Evaluating Generative Models via One-Dimensional Code Distributions¶

Conference: CVPR 2026
Paper: CVF Open Access
Code: https://github.com/zexiJia/1d-Distance
Area: Image Generation / Generative Model Evaluation
Keywords: Generative model evaluation, discrete visual tokens, no-reference quality assessment, histogram distance, VisForm benchmark

TL;DR¶

The evaluation of generative models is shifted from "continuous recognition features" to "discrete visual tokens." By using a 1D tokenizer to quantize images into token sequences, the authors design a training-free distribution distance (CHD) and a self-supervised no-reference quality score (CMMS). Both achieve state-of-the-art correlation with human judgment across multiple preference benchmarks.

Background & Motivation¶

Background: Generative model evaluation is historically dominated by FID, which extracts pooled features from Inception-V3 for real and generated images, fits two Gaussian distributions, and calculates the Fréchet distance.
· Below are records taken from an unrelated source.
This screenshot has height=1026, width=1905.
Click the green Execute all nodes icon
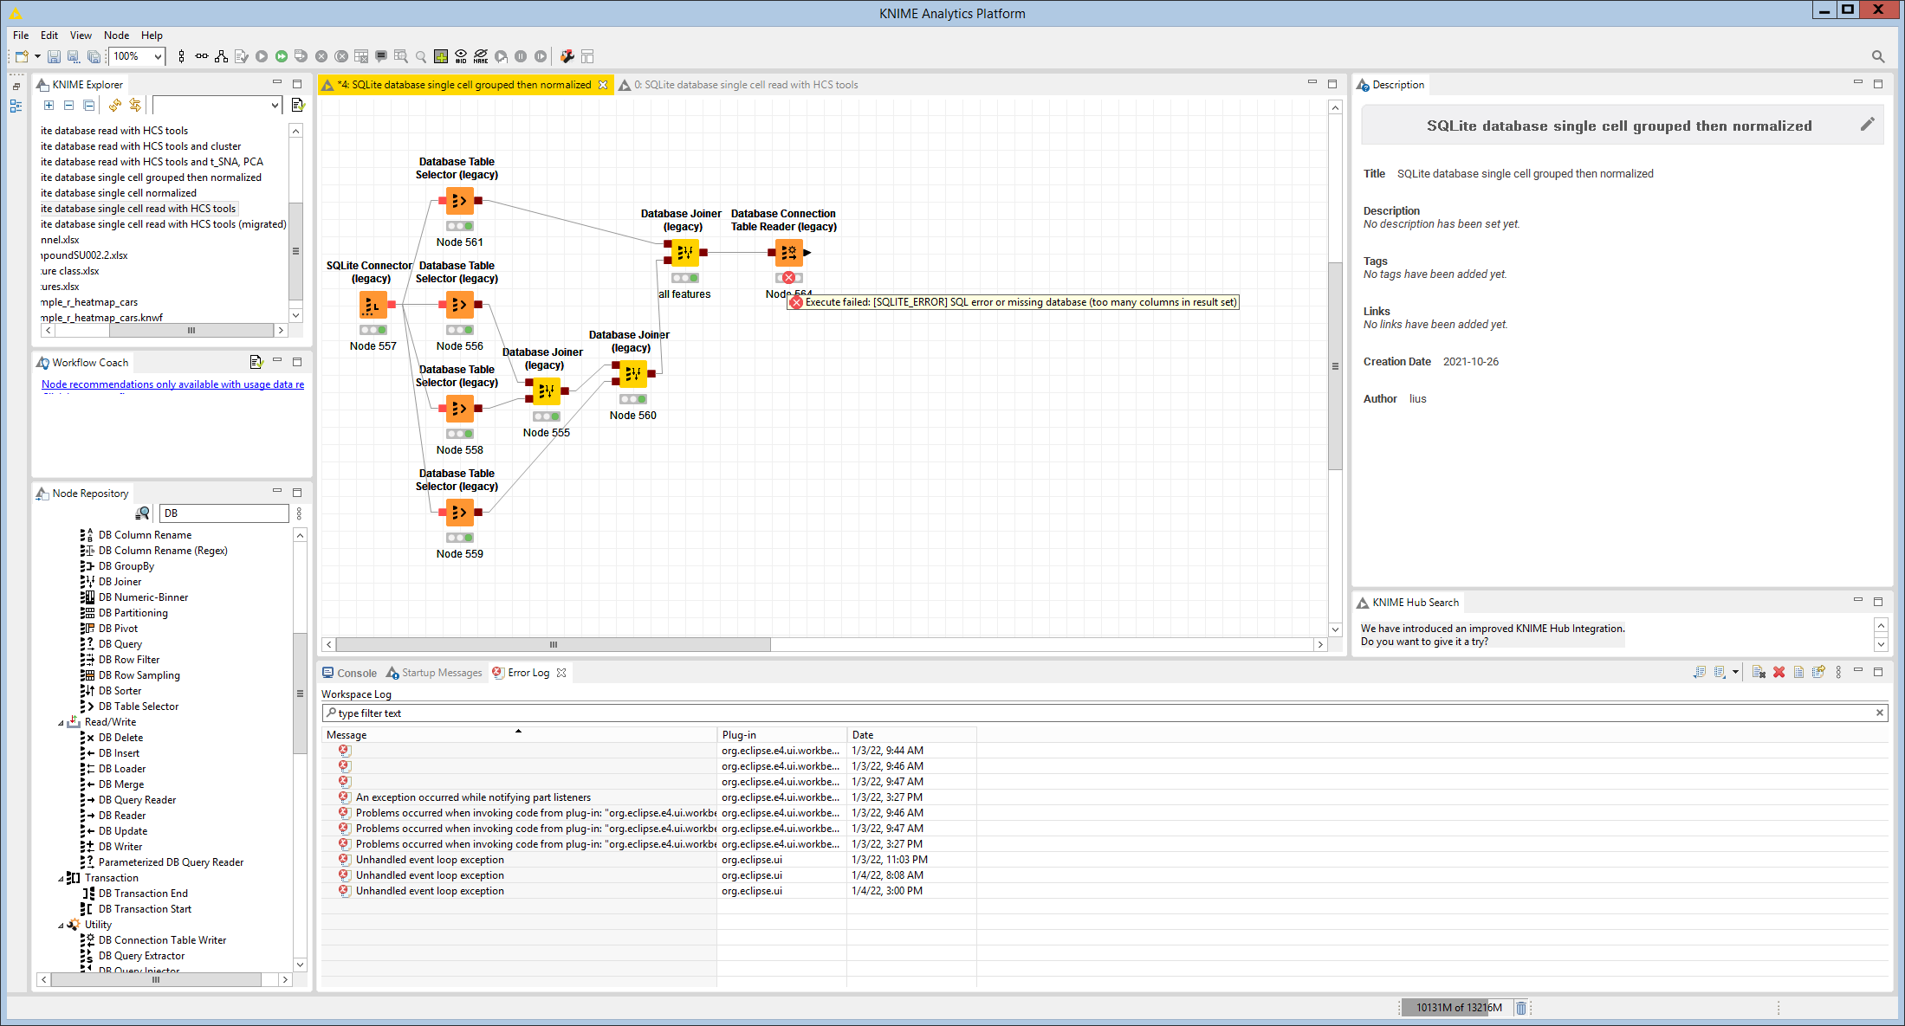coord(282,56)
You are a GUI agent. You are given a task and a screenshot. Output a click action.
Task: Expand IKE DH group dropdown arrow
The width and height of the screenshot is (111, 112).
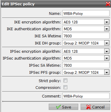tap(107, 43)
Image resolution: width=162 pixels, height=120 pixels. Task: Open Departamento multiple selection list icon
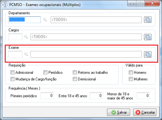(x=147, y=20)
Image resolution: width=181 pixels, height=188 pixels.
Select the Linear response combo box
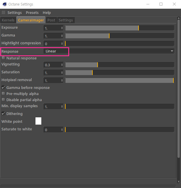(109, 51)
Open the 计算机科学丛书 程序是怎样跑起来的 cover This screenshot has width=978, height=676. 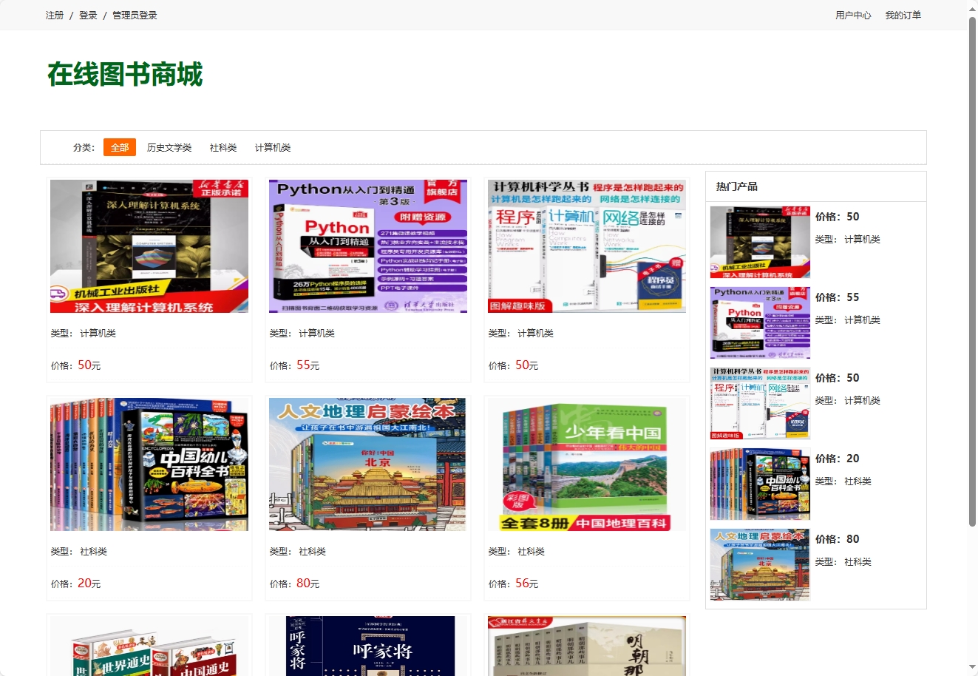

Subsequent improvements followed two paths: upgrading the feature space (CLIP-FID, DINO-FID) or distribution assumptions (CMMD using kernel MMD), or directly training scorers on human preference data (HPS, PickScore, Q-Align, DEQA).

Limitations of Prior Work: FID-like metrics correlate poorly with human perception. The root cause is that the underlying "recognition features" are trained for classification, aiming for invariance to appearance changes (texture, sharpness, local coherence)—the very cues humans are most sensitive to. Furthermore, global average pooling collapses spatial structures, masking local artifacts and compositional failures. Upgrading to CLIP/DINO preserves the "semantic invariance + global pooling" flaw, while MMD-based methods introduce kernel bandwidth sensitivity. Trained preference models require expensive annotations and fail to generalize to new styles.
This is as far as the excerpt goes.